--- READING TEXT ---

9.11            WAIVER OF JURY TRIAL. EACH PARTY ACKNOWLEDGES AND AGREES THAT ANY TRANSACTION LEGAL PROCEEDING, INCLUDING ANY CONTROVERSY OR LITIGATION THAT MAY ARISE OUT OF OR RELATE TO THIS AGREEMENT, OR THE NEGOTIATION, VALIDITY OR PERFORMANCE OF THIS AGREEMENT, OR THE TRANSACTIONS, IS LIKELY TO INVOLVE COMPLICATED AND DIFFICULT ISSUES, AND THEREFORE EACH PARTY HEREBY IRREVOCABLY AND UNCONDITIONALLY WAIVES ANY RIGHT THAT SUCH PARTY MAY HAVE TO A TRIAL BY JURY IN RESPECT OF ANY LEGAL PROCEEDING (WHETHER FOR BREACH OF CONTRACT, TORTIOUS CONDUCT OR OTHERWISE) DIRECTLY OR INDIRECTLY ARISING OUT OF OR RELATING TO THIS AGREEMENT, THE TRANSACTIONS, THE GUARANTY, THE EQUITY COMMITMENT LETTER, THE DEBT COMMITMENT LETTER, THE DEBT FINANCING OR THE EQUITY FINANCING INCLUDING ANY TRANSACTION LEGAL PROCEEDING AND ANY SUCH LEGAL PROCEEDING INVOLVING DEBT FINANCING SOURCES IN CONNECTION WITH THE FINANCING DESCRIBED IN THIS AGREEMENT. EACH PARTY ACKNOWLEDGES AND AGREES THAT (i) NO REPRESENTATIVE, AGENT OR ATTORNEY OF ANY OTHER PARTY HAS REPRESENTED, EXPRESSLY OR OTHERWISE, THAT SUCH OTHER PARTY WOULD NOT, IN THE EVENT OF LITIGATION, SEEK TO ENFORCE THE FOREGOING WAIVER; (ii) IT UNDERSTANDS AND HAS CONSIDERED THE IMPLICATIONS OF THIS WAIVER; (iii) IT MAKES THIS WAIVER VOLUNTARILY; AND (iv) IT HAS BEEN INDUCED TO ENTER INTO THIS AGREEMENT BY, AMONG OTHER THINGS, THE MUTUAL WAIVERS AND CERTIFICATIONS IN THIS SECTION 9.11.

--- EXTRACTED DATA ---

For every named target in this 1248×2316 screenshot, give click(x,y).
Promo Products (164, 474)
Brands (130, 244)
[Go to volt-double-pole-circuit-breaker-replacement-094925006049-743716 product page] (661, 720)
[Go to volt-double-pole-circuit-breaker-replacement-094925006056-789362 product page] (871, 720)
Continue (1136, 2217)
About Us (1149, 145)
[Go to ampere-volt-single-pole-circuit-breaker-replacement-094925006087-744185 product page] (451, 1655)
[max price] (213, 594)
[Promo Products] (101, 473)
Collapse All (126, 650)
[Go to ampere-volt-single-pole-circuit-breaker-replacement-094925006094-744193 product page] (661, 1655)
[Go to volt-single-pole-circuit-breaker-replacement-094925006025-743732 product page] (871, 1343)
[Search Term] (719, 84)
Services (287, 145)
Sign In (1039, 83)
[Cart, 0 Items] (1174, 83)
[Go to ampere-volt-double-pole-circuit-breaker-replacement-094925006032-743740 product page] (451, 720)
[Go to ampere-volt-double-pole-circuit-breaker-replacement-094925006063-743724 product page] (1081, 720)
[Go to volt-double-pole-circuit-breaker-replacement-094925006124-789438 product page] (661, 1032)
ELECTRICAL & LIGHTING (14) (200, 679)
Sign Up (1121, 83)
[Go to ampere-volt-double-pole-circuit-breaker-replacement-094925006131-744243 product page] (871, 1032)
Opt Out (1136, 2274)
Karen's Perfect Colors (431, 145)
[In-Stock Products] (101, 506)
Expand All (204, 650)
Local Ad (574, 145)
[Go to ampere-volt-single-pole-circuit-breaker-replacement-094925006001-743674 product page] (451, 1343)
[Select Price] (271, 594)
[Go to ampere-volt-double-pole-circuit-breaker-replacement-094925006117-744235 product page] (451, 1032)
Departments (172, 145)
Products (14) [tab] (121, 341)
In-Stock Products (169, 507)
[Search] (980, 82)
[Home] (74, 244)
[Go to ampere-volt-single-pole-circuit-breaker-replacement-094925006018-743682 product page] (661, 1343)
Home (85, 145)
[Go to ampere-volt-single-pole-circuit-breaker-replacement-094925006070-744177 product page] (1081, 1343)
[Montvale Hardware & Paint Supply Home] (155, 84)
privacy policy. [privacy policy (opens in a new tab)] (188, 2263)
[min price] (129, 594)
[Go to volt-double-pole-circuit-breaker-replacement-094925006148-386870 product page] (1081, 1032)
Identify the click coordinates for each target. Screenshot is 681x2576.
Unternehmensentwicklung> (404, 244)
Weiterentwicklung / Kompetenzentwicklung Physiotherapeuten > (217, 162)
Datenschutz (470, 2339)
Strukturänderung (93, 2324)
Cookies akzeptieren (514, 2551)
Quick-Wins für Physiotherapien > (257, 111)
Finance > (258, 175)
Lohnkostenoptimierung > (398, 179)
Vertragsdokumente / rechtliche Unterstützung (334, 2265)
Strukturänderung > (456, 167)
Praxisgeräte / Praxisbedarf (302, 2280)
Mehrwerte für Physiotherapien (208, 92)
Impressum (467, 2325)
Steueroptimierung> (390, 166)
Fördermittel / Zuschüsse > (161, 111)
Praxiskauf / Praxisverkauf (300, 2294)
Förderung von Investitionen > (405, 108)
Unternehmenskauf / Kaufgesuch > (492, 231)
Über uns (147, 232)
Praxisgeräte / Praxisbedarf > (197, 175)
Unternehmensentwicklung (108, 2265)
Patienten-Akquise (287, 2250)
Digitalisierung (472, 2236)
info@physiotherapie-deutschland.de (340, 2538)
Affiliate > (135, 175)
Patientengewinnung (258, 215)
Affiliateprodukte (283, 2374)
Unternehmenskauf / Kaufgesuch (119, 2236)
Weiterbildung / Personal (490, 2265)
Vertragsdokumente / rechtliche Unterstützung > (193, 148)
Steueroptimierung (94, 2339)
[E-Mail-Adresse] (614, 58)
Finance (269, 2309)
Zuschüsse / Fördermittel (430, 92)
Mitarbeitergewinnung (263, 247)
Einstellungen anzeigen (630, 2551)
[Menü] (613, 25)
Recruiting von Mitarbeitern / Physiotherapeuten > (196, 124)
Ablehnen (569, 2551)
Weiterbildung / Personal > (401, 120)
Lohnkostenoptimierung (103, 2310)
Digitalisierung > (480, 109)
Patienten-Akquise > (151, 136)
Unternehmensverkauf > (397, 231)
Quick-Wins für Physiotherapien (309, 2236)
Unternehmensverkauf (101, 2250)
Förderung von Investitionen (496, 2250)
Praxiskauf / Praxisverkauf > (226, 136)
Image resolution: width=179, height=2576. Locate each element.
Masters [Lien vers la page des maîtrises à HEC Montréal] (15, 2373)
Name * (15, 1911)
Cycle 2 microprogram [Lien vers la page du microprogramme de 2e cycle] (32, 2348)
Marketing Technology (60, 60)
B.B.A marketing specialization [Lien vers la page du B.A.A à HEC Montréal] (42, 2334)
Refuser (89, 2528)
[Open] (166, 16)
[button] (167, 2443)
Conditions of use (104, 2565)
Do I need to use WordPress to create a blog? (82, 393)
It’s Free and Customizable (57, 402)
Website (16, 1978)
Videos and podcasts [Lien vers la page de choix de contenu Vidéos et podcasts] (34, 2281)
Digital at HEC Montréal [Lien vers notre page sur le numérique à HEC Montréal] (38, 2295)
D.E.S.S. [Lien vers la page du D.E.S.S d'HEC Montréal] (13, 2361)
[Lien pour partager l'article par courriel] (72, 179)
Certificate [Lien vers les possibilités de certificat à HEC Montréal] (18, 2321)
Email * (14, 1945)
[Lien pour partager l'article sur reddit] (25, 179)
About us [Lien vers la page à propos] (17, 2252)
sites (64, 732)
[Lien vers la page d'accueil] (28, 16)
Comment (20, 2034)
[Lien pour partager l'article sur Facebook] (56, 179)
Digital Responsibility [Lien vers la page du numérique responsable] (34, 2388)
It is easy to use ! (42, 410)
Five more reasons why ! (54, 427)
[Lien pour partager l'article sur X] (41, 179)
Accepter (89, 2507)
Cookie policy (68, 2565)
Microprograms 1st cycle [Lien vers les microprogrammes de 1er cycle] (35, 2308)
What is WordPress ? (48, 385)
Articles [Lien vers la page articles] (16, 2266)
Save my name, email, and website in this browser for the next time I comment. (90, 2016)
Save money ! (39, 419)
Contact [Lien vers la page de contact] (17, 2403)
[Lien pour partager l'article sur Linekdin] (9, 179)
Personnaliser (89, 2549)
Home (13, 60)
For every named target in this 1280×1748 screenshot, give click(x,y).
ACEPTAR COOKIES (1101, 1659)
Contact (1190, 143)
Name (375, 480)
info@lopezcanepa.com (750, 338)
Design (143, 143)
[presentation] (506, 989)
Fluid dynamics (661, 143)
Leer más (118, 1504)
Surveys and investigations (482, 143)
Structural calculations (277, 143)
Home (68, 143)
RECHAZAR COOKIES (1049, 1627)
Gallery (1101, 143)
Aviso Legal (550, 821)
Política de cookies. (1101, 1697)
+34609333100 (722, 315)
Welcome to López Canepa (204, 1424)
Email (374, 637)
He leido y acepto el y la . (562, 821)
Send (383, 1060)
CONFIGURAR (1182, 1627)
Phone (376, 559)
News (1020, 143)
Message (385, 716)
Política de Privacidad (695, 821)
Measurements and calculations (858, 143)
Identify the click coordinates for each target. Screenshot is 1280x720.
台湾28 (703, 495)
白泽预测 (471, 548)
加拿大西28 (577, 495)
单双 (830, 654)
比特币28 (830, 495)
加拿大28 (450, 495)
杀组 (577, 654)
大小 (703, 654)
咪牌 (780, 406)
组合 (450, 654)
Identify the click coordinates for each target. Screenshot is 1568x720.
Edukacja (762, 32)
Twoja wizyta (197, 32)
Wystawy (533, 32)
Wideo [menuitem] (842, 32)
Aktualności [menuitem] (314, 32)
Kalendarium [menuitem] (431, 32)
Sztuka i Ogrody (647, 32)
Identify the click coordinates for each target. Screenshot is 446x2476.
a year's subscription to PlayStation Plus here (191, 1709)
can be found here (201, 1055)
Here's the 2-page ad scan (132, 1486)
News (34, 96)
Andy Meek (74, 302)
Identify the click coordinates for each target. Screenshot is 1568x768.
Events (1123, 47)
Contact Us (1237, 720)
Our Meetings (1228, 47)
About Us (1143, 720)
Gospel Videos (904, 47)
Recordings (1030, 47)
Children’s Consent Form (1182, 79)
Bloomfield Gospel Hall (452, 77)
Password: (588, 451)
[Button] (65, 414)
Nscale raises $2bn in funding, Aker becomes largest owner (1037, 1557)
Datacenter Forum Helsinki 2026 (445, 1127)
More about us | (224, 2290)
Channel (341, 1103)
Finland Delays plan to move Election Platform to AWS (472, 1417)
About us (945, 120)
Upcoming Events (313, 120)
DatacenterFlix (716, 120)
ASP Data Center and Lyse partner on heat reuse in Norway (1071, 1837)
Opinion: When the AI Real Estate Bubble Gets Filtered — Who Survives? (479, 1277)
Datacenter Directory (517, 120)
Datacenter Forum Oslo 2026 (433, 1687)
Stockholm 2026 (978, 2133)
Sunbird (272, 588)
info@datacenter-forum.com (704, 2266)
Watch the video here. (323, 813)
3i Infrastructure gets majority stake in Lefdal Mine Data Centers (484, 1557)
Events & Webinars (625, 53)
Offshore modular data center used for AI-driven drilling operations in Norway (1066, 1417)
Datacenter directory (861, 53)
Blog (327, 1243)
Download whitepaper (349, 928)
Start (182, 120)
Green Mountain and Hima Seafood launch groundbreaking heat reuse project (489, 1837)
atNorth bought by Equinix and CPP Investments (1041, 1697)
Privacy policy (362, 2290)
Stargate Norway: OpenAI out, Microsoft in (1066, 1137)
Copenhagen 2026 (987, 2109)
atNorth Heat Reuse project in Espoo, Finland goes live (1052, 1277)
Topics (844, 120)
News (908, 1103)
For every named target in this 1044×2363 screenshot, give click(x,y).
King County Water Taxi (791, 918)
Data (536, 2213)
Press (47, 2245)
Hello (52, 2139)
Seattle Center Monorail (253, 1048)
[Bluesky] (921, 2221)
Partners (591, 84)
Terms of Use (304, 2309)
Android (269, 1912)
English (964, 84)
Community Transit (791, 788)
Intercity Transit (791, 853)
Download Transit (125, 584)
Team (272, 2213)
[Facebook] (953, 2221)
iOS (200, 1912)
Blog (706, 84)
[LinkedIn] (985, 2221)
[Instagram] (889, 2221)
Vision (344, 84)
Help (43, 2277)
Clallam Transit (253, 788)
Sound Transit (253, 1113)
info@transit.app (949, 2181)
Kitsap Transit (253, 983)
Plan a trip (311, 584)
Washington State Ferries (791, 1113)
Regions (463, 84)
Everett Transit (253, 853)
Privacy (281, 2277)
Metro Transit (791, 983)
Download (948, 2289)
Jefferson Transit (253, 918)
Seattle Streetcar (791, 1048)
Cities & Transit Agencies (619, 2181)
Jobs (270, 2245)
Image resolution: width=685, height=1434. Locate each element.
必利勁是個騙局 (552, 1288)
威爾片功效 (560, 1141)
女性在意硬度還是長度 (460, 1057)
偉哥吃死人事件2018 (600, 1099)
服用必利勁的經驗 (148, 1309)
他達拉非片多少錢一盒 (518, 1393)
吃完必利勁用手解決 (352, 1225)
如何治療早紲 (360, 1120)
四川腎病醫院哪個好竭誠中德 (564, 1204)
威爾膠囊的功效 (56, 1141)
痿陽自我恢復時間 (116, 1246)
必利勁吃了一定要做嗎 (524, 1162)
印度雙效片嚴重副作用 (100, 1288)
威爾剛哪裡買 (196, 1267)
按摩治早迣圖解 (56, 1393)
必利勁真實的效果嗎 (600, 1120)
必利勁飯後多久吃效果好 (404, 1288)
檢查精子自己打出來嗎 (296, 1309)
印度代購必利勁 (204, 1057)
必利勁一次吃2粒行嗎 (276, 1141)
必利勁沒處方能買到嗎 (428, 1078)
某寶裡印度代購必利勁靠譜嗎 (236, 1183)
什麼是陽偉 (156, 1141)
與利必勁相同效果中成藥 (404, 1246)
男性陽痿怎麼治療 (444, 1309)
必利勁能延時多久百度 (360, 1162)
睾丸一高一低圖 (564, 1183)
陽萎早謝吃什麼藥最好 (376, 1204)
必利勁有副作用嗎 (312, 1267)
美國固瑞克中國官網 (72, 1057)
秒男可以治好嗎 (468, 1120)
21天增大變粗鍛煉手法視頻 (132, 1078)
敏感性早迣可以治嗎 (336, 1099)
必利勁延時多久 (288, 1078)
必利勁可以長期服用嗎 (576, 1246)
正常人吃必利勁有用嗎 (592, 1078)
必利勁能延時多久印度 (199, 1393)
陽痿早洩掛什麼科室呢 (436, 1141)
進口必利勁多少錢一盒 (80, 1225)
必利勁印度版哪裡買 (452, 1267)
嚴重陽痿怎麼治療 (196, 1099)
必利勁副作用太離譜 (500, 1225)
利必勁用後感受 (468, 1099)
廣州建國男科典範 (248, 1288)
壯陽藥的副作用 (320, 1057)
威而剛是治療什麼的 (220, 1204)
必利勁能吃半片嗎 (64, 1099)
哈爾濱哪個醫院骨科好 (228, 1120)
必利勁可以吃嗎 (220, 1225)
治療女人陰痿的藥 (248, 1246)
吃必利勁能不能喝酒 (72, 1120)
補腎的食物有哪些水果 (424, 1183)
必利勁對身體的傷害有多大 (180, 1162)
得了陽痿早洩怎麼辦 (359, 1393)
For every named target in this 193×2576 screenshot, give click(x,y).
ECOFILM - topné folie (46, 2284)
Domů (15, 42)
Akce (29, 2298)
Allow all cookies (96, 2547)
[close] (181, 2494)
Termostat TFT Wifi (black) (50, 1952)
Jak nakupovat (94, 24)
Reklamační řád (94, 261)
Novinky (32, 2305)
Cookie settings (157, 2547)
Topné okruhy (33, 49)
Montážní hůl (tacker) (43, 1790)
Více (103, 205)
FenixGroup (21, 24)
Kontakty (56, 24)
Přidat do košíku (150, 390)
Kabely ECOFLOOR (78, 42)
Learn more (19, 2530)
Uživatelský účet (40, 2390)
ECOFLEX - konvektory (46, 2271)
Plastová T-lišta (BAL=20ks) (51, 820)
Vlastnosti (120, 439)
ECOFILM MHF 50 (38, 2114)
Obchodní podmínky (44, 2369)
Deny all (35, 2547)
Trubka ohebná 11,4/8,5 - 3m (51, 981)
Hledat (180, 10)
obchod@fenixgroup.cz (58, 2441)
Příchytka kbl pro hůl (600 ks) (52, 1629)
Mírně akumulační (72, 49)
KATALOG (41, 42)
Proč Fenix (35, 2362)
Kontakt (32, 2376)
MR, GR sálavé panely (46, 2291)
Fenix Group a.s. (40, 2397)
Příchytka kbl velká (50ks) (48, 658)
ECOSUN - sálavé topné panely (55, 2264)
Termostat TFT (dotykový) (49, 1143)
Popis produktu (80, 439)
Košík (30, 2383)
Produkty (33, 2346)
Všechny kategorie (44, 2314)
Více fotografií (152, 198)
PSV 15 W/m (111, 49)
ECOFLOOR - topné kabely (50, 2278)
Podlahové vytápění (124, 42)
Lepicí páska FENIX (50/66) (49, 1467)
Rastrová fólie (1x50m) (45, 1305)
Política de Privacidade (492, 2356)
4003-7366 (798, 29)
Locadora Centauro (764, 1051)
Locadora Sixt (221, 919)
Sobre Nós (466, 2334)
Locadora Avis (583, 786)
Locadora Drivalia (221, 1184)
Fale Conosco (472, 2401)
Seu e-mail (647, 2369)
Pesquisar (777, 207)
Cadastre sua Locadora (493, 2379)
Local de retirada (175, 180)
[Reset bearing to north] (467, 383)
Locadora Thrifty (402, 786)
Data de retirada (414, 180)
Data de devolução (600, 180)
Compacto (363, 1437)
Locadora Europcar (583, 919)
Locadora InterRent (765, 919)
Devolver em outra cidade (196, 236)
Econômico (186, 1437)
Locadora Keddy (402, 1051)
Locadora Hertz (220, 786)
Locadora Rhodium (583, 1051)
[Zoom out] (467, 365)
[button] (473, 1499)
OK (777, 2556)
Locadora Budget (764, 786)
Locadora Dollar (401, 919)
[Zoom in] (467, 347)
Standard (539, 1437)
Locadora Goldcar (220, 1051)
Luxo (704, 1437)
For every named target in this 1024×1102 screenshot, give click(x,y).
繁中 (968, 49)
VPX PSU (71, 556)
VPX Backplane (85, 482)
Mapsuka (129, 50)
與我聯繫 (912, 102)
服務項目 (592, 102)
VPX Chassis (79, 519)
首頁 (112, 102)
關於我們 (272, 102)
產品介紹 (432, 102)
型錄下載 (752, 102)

---

Why does each party give up its right to a trial by jury, according to the jury-waiver clause? Answer in one to three sentences. Rely only on the jury-waiver clause, not on the rows.

Each party waives that right because any legal proceeding arising out of or relating to the agreement is likely to involve complicated and difficult issues. This includes proceedings about its negotiation, validity or performance, or about the transactions.